福岡高等裁判所長官

福岡高等裁判所長官

小野 憲一(おの けんいち)
(生年月日 昭和31年10月7日)

写真:福岡高等裁判所長官 小野 憲一

 昭和59年4月に判事補に任命され,東京,神戸(尼崎),大分,大阪などの裁判所で勤務しました。

 最近の経歴は,次のとおりです。

  平成9年4月 最高裁判所調査官

  平成14年4月 大阪高裁判事

  平成15年4月 大阪高裁事務局長

  平成20年4月 大阪地裁部総括判事

  平成28年2月 大阪家庭裁判所長

  平成29年6月 大阪地方裁判所長

  令和2年2月 福岡高等裁判所長官

 福岡高裁管内は,2度目の勤務になりますが,豊富な自然と多彩な歴史に充ちた地で勤務できることを大変嬉しく思っています。

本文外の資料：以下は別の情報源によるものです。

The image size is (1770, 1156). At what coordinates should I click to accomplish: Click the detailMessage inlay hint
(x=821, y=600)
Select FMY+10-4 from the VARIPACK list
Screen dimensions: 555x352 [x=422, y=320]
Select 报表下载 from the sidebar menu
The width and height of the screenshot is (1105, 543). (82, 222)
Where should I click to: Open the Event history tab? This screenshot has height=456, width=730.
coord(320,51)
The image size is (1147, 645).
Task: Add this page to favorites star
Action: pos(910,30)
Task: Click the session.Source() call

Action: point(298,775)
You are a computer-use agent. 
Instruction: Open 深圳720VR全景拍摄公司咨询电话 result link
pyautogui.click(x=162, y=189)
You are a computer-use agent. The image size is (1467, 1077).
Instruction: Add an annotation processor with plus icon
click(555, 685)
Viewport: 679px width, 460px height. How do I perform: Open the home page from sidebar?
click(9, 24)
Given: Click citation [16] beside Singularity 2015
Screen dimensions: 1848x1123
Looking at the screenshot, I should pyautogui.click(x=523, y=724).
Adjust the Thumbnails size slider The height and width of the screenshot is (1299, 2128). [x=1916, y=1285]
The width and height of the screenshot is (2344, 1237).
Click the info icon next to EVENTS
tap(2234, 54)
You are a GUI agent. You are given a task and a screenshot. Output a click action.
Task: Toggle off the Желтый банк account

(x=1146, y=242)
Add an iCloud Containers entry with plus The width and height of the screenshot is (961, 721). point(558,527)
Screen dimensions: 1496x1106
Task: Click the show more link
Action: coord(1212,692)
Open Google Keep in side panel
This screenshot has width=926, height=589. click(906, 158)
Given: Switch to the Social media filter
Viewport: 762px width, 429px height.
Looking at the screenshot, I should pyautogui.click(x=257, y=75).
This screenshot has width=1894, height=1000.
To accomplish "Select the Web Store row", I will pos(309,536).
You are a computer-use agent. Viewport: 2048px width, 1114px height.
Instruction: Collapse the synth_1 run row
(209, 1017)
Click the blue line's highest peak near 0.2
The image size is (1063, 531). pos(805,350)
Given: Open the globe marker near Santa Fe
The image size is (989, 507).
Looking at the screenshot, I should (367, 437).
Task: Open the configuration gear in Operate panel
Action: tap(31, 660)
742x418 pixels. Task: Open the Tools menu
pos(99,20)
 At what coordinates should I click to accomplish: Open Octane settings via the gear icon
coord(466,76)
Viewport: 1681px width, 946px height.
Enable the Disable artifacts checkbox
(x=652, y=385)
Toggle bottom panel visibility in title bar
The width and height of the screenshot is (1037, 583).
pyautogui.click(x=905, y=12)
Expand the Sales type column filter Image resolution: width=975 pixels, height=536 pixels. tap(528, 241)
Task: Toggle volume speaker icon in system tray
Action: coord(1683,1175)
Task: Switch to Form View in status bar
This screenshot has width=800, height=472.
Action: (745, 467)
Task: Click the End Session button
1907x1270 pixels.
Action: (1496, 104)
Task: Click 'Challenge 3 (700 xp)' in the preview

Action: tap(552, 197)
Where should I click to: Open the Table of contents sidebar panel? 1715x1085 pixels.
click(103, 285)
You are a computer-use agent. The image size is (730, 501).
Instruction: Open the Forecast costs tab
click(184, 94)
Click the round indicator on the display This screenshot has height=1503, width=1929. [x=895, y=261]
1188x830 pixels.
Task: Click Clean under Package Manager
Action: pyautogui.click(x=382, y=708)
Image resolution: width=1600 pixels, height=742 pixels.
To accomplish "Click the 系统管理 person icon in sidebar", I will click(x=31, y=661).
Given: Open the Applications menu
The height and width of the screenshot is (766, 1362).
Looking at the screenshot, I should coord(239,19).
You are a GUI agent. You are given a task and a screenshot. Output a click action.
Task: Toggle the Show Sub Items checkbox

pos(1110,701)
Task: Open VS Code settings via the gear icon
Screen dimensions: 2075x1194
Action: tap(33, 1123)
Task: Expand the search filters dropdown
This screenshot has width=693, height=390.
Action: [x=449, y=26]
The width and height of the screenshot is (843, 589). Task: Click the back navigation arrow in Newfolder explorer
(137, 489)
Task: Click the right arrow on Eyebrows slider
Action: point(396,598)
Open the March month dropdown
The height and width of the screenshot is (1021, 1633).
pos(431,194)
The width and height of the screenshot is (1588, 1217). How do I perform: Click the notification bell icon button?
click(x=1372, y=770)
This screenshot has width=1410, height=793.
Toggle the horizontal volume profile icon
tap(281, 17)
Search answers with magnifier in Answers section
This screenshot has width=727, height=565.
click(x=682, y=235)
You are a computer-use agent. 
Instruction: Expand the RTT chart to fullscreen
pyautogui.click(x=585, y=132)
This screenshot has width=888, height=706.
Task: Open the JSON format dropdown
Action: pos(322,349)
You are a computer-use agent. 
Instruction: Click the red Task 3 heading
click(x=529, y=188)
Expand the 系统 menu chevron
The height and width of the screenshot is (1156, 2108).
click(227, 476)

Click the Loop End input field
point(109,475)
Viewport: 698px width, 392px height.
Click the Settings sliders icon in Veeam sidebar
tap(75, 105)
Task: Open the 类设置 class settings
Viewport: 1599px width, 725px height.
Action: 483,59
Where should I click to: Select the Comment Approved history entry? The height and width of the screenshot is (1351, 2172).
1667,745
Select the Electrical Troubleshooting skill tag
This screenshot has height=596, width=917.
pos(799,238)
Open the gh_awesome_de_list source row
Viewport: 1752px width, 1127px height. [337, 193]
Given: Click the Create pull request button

 裁判所においては,民事事件の分野では,社会情勢の変化や情報技術の進展,価値観の多様化を背景として,複雑困難な事件が増えています。このような中,高い説得力のある判断を合理的な期間内に示すことにより,裁判所に対する国民の皆様のご期待に応える必要があると考えています。

 刑事事件の分野では,裁判員裁判は,制度施行後10年が経過し,国民の皆様のご協力によって,おおむね安定した運用が行われていますが,より多くの国民の皆様のご理解と参加が得られるよう取り組んで参りたいと考えています。

 また,家庭裁判所は,少子高齢化や家族についての考え方の多様化もあり,これまで以上に解決が難しい家庭内の紛争が生じており,少年事件についても,全体の事件数は減少傾向にあるものの,非行の背景に根深い問題を抱えた少年も少なくなく,国民に身近な裁判所である家庭裁判所の役割や責任は一層大きくなっています。

 このように裁判所の各分野において課題はありますが,国民の皆様の信頼と期待に応えられますよう,微力を尽くしてまいりたいと思います。

 どうぞ,よろしくお願いいたします。